14.L’instrument de base utilisé par le Gouvernement pour promouvoir l’égalité entre hommes et femmes est la politique nationale de la femme qui est mise en œuvre par l’ISDEMU. Il a donné lieu à trois plans d’action auxquels collaborent 45 organismes gouvernementaux et non gouvernementaux.

15.Mme de INNOCENTI (El Salvador) dit que la création de l’Institut salvadorien pour le développement de la femme (ISDEMU) a servi de base à l’élaboration de politiques et de programmes visant à éliminer la discrimination à l’égard des femmes et à réduire les disparités entre les sexes. Cette action est articulée autour de quatre axes thématiques − développement social, développement économique durable, gouvernance, développement institutionnel − et d’une douzaine de secteurs d’activité − notamment éducation, santé, travail, famille, violence, communication, culture. Les 45 institutions et organismes gouvernementaux qui y travaillent collaborent étroitement avec les ONG et la société civile. Un degré de priorité très élevé est accordé à la violence familiale et sexuelle et l’accent est mis sur la sensibilisation, la prévention et la création de foyers permettant d’accueillir les femmes et les enfants en difficulté. Au niveau local, des ferias contre la violence familiale sont organisées dans plus de 262 municipalités. Des programmes de réadaptation et de réinsertion destinés aux filles victimes d’exploitation sexuelle ou commerciale ont été entrepris.

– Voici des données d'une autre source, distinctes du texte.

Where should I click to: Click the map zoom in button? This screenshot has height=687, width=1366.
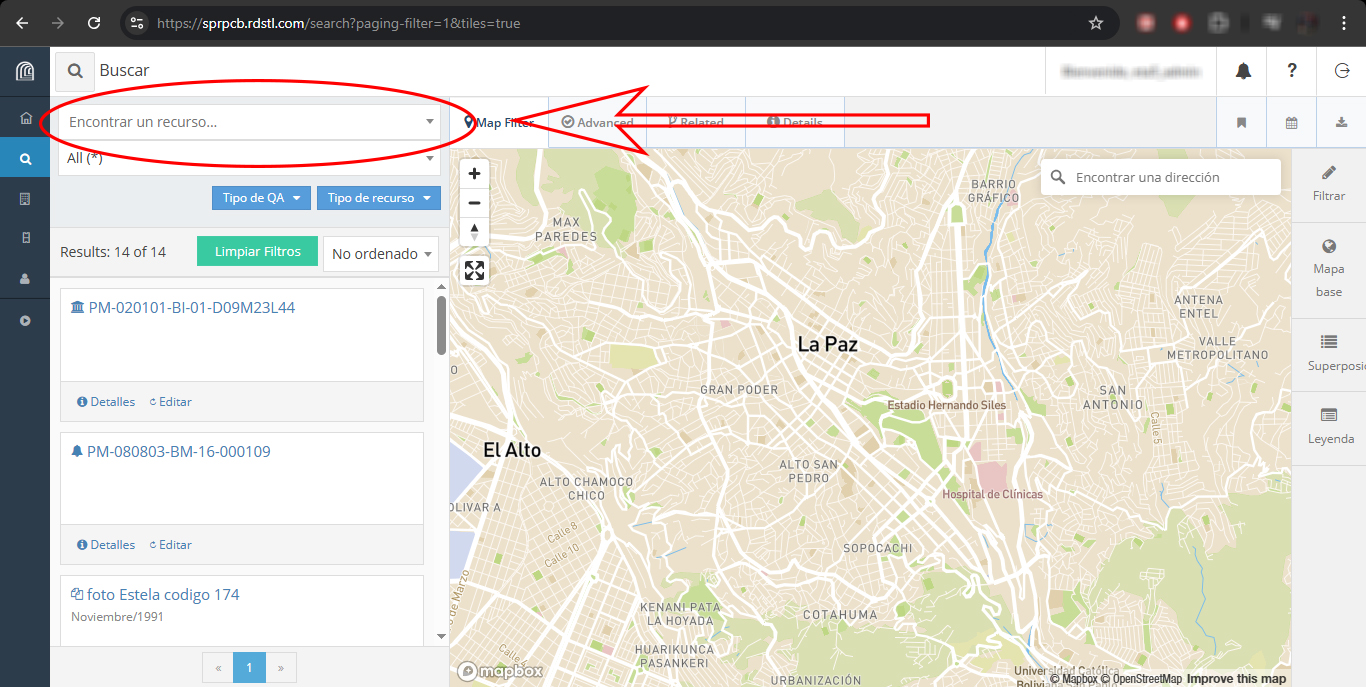474,173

16.Les résultats obtenus dans le cadre du Programme d’action 2000‑2004 au titre de la politique nationale sur la condition de la femme ont amené le Gouvernement à accroître considérablement le budget de l’ISDEMU pour la période 2005‑2009, ce qui permettra à l’Institut d’étendre ses activités à l’ensemble du territoire national. S’agissant de la représentation des femmes dans la vie politique, au cours des 10 dernières années, la proportion de femmes est passée de 9,5 % à 20 % dans l’appareil législatif et de 16,4 % à 34,4 % dans l’exécutif.

17.Mme CUBIAS MEDINA (El Salvador) dit que le Pacte international relatif aux droits économiques, sociaux et culturels a été ratifié par El Salvador en 1979 et que conformément à l’article 144 de la Constitution nationale, tout instrument ratifié par l’État devient loi de la République d’application immédiate en droit interne. De ce fait, il existe un ensemble de jurisprudence attestant que le Pacte a été l’un des fondements de décisions prises à tous les niveaux de juridiction. Des progrès notables ont par ailleurs été obtenus dans l’application des Accords de paix de 1992 pour ce qui est d’assurer la jouissance effective des droits économiques, sociaux et culturels, ce en dépit de l’impact des catastrophes naturelles que le pays a connues dans l’intervalle.

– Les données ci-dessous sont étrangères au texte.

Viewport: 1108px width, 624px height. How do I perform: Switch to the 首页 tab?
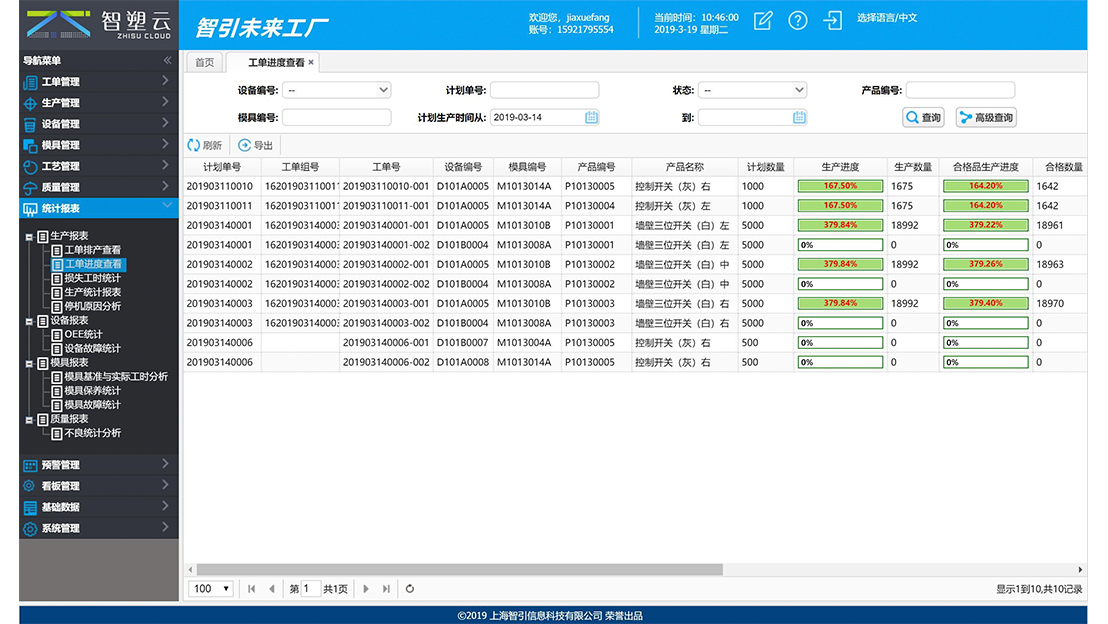pos(204,63)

18.Le combat contre la pauvreté s’est intensifié avec la création du programme «Réseau solidaire» qui s’adresse spécifiquement aux familles, contrairement à ses prédécesseurs qui visaient plutôt l’individu. Ce programme cible en particulier les familles qui vivent dans l’extrême pauvreté ainsi que certaines municipalités qui ont été déclarées prioritaires. Il met l’accent sur les besoins essentiels − éducation, soins de santé primaires et nutrition − et consiste également à responsabiliser les bénéficiaires, notamment grâce au microcrédit. Une attention particulière est accordée aux infrastructures de base (éclairage, approvisionnement en eau, assainissement).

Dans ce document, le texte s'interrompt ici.